В какой-то момент я отвлёкся от происходящего, и обратил внимание на какой-то непрекращающийся, беспокоящий звук над ухом. Это стонал Сережа Конаков, не преставая стонал.
— Что с тобой, Сережа?
У бедного парня была истерика.
— Я на глаз наступил, — закричал он.
— Какой глаз? — сразу не понял и стал разглядывать лицо звукооператора.
— На глаз. На человеческий глаз, — ещё громче закричал Сережа с отчаянием. — Понимаешь? Здесь вот валялся, а я наступил.
Мне стало не по себе не от того, что он сказал, а от того, как он это сказал. Я знал, что у него проблемы со здоровьем, о которых он боялся говорить даже родным. Надо было ему помочь — хотя бы словами, иначе ему могло стать ещё хуже — по себе знаю. Даже штатив за Конакова носил наш водитель Серёжа Мельгунов.
— А тебе, что — все равно?
— Не всё равно, Серёжа, — стараюсь его успокоить. — Соберись. Потом и выпьем, и раскиснем. А сейчас — соберись. Мне тоже нехорошо.
— А по тебе и не скажешь…
У меня в таких критических ситуациях — когда надо выполнять свою работу журналиста — наступала внутренняя психологическая концентрация. Эмоции внутри бушевали, но словно находились в неком запечатанном чугунном котле. Потом прорывалось.
Стали подтягиваться коллеги. Из-за лужковских пробок машины, в том числе и спасатели, не могли быстро доехать до места теракта. Наша «тарелка» ехала из Останкино и застряла на Крестовском мосту. Мне пришлось с кассетами бежать к ней прямо по проезжей части. «Тарелка» ехала не быстро, и я запрыгнул в неё на ходу. Станцию инженеры разворачивали почти во время движения. Стали «гнать» (передавать) первую «картинку». Хорошо, что «тарелочники» привезли партию запасных аккумуляторов — наши уже окончательно сели.
Приехало много силовиков. Постоянно прибывали какие-то сёрьезные люди в форме или в дорогих костюмах, которые прятали лица от камер, морщились в сторону нас и коллег. Место взрыва оцепили, а нашего брата журналиста выдавили за ограждение.
Звонят из вечернего выпуска. Шеф-редактор Саша Сапожников (по прозвищу Сапог — от фамилии; безОбразное прозвище), на которого — как мне объяснили — в тот вечер повесили обязанности одного из цензоров телеканала, ответственного за эфир.

● Перечень записей
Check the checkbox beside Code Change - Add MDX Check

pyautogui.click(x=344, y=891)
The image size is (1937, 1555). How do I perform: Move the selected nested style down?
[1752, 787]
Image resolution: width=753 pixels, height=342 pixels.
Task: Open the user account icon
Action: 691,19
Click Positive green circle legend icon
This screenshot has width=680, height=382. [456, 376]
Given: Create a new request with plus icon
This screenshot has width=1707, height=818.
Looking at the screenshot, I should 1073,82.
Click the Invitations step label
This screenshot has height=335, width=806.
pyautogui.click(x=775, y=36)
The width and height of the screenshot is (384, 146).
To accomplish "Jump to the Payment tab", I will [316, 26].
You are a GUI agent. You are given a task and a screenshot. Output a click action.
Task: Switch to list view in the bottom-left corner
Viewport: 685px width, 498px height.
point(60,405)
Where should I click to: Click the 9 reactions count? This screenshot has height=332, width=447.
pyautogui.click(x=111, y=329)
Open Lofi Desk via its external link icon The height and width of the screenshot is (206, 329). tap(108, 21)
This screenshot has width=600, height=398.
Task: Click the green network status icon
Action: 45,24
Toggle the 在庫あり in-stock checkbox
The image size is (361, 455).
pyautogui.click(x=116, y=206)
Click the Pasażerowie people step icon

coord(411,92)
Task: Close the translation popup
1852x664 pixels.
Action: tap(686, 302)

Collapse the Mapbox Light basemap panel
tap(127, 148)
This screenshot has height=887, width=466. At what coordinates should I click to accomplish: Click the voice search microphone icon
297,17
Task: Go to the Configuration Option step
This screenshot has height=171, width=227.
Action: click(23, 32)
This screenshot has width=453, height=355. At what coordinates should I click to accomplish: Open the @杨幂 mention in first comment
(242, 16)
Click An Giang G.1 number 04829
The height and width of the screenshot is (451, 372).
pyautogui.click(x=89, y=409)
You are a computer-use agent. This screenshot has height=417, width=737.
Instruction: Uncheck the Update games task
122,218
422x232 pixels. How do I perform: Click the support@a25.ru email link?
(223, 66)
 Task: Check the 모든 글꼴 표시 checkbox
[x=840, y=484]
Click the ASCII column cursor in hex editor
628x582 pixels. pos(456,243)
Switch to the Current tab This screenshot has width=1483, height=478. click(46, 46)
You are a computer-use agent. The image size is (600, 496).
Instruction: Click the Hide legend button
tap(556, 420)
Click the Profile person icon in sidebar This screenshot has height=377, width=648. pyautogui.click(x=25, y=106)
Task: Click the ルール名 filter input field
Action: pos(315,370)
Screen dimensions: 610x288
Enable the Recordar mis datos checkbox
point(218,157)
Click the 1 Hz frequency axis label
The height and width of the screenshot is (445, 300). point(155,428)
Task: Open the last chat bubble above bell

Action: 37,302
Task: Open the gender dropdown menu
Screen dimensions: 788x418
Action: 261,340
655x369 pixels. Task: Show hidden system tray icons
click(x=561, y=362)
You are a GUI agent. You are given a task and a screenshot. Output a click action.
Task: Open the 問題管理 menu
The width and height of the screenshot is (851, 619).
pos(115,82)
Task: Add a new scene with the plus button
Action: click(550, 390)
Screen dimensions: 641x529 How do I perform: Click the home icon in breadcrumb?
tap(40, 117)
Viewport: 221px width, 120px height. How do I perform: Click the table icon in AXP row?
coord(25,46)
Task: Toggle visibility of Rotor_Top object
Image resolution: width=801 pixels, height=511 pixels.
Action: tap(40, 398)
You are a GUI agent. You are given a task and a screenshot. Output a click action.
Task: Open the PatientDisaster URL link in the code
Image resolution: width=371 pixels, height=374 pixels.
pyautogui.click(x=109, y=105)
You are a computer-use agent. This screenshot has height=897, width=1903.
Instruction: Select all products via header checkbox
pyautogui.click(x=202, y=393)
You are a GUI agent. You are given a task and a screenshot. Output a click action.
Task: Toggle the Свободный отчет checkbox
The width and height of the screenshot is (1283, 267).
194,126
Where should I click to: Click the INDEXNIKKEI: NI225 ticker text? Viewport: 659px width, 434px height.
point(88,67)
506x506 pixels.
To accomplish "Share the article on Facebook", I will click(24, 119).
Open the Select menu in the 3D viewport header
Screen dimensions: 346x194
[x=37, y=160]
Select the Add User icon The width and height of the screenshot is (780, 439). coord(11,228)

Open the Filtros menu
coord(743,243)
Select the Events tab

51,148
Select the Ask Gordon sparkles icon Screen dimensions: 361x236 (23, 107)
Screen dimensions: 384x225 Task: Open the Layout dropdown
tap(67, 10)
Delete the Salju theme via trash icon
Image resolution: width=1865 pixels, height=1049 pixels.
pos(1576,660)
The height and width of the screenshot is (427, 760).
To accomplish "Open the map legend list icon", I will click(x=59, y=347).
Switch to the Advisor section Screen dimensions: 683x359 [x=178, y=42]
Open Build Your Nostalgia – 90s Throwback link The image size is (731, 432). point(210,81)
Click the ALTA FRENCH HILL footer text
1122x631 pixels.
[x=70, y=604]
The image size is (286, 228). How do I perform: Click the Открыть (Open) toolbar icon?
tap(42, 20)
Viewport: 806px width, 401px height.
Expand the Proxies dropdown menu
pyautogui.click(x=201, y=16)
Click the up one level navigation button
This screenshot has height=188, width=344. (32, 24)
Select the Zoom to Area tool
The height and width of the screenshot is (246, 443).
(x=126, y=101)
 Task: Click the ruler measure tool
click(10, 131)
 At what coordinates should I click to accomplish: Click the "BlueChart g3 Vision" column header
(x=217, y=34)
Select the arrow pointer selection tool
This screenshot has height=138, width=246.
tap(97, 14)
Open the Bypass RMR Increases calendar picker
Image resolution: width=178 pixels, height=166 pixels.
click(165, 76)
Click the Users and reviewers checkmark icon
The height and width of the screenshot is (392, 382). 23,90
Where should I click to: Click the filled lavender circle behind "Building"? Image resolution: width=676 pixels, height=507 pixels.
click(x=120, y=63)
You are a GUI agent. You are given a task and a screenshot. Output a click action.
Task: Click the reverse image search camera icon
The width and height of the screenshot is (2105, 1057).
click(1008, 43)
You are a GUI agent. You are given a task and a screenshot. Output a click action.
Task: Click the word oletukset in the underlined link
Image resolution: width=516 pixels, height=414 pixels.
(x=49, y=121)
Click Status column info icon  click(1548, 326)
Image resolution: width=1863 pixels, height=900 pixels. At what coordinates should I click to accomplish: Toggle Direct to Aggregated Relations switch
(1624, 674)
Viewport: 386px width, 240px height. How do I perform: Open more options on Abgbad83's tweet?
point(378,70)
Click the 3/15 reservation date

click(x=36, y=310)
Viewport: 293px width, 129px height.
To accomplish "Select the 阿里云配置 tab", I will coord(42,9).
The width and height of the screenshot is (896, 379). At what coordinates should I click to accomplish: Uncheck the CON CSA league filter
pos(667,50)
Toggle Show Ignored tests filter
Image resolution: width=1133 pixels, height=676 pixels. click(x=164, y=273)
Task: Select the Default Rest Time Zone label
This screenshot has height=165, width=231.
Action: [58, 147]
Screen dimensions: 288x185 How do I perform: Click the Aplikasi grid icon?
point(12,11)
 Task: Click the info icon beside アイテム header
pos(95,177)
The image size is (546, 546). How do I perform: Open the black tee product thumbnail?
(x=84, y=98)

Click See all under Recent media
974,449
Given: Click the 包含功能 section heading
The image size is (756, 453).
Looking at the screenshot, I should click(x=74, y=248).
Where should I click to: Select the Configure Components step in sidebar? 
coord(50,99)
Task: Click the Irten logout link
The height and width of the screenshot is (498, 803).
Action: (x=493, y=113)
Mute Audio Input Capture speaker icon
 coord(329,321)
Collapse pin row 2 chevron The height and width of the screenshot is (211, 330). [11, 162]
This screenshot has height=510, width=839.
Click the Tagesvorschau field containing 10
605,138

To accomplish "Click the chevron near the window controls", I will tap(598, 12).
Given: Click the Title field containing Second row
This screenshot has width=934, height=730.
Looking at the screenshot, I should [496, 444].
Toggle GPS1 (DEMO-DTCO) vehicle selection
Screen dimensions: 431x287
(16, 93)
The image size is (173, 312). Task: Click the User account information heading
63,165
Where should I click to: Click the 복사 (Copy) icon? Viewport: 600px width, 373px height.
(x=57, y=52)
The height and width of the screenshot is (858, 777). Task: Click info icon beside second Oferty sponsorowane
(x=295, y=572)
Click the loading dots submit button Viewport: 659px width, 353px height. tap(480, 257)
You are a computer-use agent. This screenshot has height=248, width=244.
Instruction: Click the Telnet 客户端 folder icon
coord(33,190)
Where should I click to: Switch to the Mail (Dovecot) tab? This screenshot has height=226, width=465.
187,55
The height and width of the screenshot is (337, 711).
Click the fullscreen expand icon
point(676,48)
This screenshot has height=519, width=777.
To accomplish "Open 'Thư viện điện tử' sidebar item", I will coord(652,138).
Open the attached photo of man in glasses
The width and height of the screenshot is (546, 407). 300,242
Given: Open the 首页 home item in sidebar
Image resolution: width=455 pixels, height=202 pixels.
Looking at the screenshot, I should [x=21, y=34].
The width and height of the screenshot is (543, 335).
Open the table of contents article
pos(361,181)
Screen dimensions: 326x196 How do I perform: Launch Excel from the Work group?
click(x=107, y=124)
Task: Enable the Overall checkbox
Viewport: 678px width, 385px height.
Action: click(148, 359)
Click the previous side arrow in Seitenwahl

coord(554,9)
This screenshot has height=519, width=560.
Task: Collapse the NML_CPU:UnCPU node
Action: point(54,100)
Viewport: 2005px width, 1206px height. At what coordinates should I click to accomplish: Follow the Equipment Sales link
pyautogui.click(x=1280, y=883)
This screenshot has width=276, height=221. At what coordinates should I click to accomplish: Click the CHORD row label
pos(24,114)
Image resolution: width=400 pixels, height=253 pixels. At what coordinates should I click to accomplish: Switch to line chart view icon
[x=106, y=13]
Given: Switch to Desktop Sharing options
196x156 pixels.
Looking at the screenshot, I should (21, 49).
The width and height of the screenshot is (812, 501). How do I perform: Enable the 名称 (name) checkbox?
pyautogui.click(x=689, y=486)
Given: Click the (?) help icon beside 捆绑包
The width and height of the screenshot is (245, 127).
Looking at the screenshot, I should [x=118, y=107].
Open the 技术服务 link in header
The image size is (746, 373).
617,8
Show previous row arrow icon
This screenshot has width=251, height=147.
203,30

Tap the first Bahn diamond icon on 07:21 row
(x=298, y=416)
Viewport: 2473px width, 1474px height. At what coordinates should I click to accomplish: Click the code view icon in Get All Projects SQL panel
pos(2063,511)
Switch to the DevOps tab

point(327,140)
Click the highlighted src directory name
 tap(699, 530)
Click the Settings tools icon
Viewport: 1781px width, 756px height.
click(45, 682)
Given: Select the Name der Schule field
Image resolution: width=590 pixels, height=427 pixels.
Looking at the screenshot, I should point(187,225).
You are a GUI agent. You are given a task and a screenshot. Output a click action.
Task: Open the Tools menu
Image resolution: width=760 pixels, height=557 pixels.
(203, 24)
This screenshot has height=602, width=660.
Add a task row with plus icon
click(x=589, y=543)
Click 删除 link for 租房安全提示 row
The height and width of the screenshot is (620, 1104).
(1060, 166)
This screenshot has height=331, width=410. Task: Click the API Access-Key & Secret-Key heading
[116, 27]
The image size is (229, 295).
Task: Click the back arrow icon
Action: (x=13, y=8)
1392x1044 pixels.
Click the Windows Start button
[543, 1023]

● Задание
Продолжите, пожалуйста, рассказ о работе журналистов на месте теракта, начав сразу после его последнего предложения.

● Результат задания
— Сколько в реальности там погибших ты видел? — грустно спросил Саша.
— Ну, восемь только я насчитал. С ранениями очень много. Я видел трёх тяжелораненых, а остальных — больше тридцати. Не считал. Есть раненые дети…
— Так… — вслух размышлял Сапог. — У нас официально только шестеро погибших… Надо подумать.
— Понятно, — я вообще-то не завидовал ему.
В нашей «тарелке» мы видели эфир информационных экстренных выпусков НТВ. Информация, конечно, была причёсанная, без подробностей. «Картинка» шла одна и та же, хотя на месте работало уже три съёмочные группы НТВ — и мы всё это «перегоняли» в Останкино, ничего не обрезая. «Синхроны» людей, пострадавших и очевидцев, в эфир не давали.
— Саша, мы же всё «гоним» в Стакан. А «картинка» в эфире одна и та же. Почему?
— Думаем пока. Думаем, — вздохнул Сапог. — Все очень сложно. Сложно. Ждём указаний.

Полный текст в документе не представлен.